A la fin de sa première année en Espagne, Forlan est désigné Pichichi de la Liga avec 25 buts et partage le Soulier d’Or européen avec Thierry Henry. Ferguson s’en mord les doigts et verse dans l’ironie pour se consoler comme il peut : « C’est surprenant. Mais avec lui, c’est presque normal. Il a passé quatre ans avec nous et je ne saurais toujours pas dire s‘il est droitier ou gaucher » . Forlan est effectivement ambidextre, mais plante ses plus beaux buts du gauche et de loin de préférence. A Villarreal, ses compagnons lui donnent dès lors un nouveau surnom : le “tout-terrain”. Cazorla, son compagnon, se rappelle : « Il aimait courir, se dépenser, c’est un battant, il était partout à la fois. Quand il ne gagnait pas ou ne marquait pas, il devenait vraiment ignoble, limite chiant » .

Devenu meilleur buteur historique du sous-marin jaune, Forlan décide néanmoins de tout risquer en rejoignant l’Atletico. Un choix bizarre. Demandez donc à Kezman. Transféré pour 23 millions d’euros, Forlan double son salaire chez les Colchoneros, ce qui lui permet entre autres de financer personnellement une campagne de prévention contre les dangers de la route en Uruguay. Alejandra n’aura jamais de remède miracle, mais l’Atletico, en revanche, vient de trouver l’un des meilleurs antidotes du marché pour disputer les places qualificatives pour la Ligue des Champions. Il est sans conteste le meilleur investissement des Rojiblancos depuis Diego Simeone.

Dans la capitale espagnole, Forlan retrouve également son premier amour : le tennis. « Lors du Masters, j’ai rejoint l’entraîneur uruguayen de Nicolas Lapenti. J’échange quelques balles avec lui, j’ai même servi de sparring partner à Nalbandian » . Un petit kiff qui a également quelques vertus : « Le tennis, ça m’aide à travailler la résistance et la vitesse des jambes. C’est un sport où il faut être explosif, ce qui est également le cas du football. Quand je joue au golf, c’est plutôt le travail de concentration qui m’intéresse » .

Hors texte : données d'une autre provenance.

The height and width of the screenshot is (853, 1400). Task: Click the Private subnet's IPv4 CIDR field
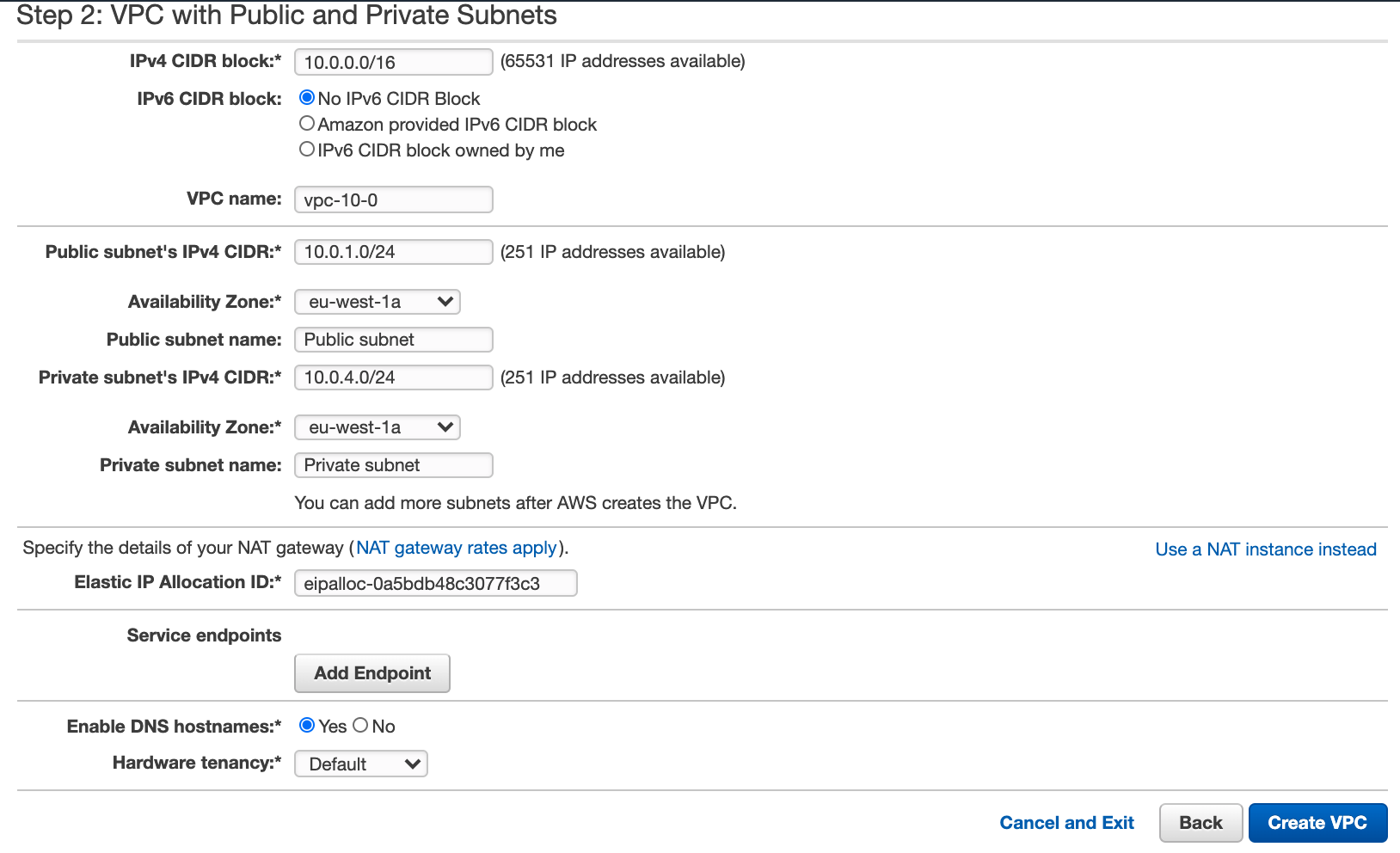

Visiblement Forlan n’a pas encore un bon handicap. S’il avait réussi la moitié de ses face à face avec les gardiens cette saison, il serait sans doute à l’heure actuelle le Pichichi en lieu et place de Samuel Eto’o. Avec 21 buts au compteur, il peut néanmoins encore prétendre dépasser le Camerounais, d’autant que 65 % de ses buts sont marqués lors des matchs retours du championnat. Il reste dix journées à Forlan pour exploser les stats et prouver enfin qu’il mérite d’être comparé à un Argentin. Pour lui, c’est d’ailleurs bien plus qu’une question d’honneur : il ne sera jamais une star comme Agüero, mais de toute évidence le Kun ne deviendra jamais Pichichi de la Liga.

« D’ici deux ans, le gardien de l’équipe première aura un casque »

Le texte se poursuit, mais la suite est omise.